[Entries for locating words and elements]
-------

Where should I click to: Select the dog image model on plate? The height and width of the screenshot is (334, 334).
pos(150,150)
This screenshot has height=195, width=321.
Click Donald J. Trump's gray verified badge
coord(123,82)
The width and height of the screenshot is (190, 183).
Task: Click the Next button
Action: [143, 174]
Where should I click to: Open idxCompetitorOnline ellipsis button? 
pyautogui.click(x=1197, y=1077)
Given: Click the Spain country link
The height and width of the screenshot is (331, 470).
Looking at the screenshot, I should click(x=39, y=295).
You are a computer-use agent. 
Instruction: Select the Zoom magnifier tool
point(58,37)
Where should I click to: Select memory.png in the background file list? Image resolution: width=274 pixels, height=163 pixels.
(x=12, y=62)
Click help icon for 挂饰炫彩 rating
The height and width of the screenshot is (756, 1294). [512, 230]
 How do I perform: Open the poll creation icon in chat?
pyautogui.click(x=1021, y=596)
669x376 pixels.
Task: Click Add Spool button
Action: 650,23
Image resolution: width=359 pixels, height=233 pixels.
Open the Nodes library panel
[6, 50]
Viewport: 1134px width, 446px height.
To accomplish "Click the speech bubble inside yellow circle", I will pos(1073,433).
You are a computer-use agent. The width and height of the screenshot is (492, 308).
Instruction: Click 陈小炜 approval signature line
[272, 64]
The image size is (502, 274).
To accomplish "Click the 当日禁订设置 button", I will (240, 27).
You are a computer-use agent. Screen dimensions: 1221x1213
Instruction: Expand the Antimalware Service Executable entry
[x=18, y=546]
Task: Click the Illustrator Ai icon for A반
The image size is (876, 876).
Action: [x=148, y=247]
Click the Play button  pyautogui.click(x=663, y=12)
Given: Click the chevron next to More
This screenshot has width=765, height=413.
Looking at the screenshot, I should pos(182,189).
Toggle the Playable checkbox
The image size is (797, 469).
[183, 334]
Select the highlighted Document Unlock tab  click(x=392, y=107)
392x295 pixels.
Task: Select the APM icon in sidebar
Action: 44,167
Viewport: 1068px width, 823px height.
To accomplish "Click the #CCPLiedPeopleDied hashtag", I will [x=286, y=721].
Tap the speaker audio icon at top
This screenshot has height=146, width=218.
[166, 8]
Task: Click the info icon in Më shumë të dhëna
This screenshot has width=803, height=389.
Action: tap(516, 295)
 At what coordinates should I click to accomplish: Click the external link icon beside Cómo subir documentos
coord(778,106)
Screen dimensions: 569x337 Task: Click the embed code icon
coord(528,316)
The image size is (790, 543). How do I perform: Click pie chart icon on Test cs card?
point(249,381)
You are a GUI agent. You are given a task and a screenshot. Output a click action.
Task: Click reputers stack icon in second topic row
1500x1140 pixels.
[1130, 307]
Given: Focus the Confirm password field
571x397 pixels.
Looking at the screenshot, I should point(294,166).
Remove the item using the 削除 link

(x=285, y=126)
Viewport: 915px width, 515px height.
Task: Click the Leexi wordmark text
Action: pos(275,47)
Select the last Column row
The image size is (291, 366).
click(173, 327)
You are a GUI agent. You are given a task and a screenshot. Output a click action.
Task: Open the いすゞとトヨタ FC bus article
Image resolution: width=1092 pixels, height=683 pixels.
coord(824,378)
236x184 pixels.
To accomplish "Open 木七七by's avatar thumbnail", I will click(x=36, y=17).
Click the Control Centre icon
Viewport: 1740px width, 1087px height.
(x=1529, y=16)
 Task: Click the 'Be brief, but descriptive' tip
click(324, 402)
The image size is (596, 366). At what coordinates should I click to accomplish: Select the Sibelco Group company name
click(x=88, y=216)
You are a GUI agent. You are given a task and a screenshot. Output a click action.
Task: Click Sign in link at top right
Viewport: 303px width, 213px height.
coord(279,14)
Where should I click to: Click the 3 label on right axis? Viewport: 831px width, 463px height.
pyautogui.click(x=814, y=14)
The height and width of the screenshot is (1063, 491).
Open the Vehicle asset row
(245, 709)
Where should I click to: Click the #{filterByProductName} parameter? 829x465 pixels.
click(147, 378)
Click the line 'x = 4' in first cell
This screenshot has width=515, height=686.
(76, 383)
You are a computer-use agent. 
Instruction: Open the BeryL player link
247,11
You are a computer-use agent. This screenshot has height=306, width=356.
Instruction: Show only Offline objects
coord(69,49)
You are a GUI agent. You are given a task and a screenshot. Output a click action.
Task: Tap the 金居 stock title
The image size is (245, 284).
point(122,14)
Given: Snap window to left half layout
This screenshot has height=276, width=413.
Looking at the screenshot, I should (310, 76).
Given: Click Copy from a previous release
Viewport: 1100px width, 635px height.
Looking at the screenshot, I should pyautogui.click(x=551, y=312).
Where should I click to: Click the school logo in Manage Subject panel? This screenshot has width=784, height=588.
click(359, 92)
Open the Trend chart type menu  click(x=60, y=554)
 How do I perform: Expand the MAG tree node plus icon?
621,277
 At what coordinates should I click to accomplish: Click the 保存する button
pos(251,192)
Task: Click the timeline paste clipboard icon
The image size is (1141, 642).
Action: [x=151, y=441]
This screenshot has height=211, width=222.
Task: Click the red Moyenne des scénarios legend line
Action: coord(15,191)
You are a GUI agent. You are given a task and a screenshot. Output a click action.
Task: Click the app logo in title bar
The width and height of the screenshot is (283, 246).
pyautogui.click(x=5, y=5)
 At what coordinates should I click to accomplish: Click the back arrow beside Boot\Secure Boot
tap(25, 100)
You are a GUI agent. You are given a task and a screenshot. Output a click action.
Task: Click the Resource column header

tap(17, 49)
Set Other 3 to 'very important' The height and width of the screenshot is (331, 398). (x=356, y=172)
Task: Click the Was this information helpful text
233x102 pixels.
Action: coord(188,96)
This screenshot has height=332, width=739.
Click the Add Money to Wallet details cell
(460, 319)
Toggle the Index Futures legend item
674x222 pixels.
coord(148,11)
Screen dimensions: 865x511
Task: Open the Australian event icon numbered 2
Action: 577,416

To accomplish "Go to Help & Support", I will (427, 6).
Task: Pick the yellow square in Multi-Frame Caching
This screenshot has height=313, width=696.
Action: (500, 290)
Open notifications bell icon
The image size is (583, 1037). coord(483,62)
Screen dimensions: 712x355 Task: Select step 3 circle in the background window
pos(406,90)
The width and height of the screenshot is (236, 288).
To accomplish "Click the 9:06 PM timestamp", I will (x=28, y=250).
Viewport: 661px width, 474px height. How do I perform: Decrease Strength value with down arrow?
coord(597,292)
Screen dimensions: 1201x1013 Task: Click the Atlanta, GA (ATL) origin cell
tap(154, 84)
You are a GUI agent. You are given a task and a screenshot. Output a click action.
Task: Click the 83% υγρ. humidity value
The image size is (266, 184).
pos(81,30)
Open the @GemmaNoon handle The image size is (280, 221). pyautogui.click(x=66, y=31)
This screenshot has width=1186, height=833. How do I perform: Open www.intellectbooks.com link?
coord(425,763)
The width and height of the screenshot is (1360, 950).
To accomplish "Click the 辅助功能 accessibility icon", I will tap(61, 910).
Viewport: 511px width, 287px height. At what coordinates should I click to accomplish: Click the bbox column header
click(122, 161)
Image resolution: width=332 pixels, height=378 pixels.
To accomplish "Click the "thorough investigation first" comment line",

-------

Put the lines of the listing from the one containing "Screen dimensions: 712x355" through the one containing "click(122, 161)", both included, into a numbered list, omitting any blank lines.

## CORRECT OUTPUT
1. Screen dimensions: 712x355 Task: Select step 3 circle in the background window
2. pos(406,90)
3. The width and height of the screenshot is (236, 288).
4. To accomplish "Click the 9:06 PM timestamp", I will (x=28, y=250).
5. Viewport: 661px width, 474px height. How do I perform: Decrease Strength value with down arrow?
6. coord(597,292)
7. Screen dimensions: 1201x1013 Task: Click the Atlanta, GA (ATL) origin cell
8. tap(154, 84)
9. You are a GUI agent. You are given a task and a screenshot. Output a click action.
10. Task: Click the 83% υγρ. humidity value
11. The image size is (266, 184).
12. pos(81,30)
13. Open the @GemmaNoon handle The image size is (280, 221). pyautogui.click(x=66, y=31)
14. This screenshot has width=1186, height=833. How do I perform: Open www.intellectbooks.com link?
15. coord(425,763)
16. The width and height of the screenshot is (1360, 950).
17. To accomplish "Click the 辅助功能 accessibility icon", I will tap(61, 910).
18. Viewport: 511px width, 287px height. At what coordinates should I click to accomplish: Click the bbox column header
19. click(122, 161)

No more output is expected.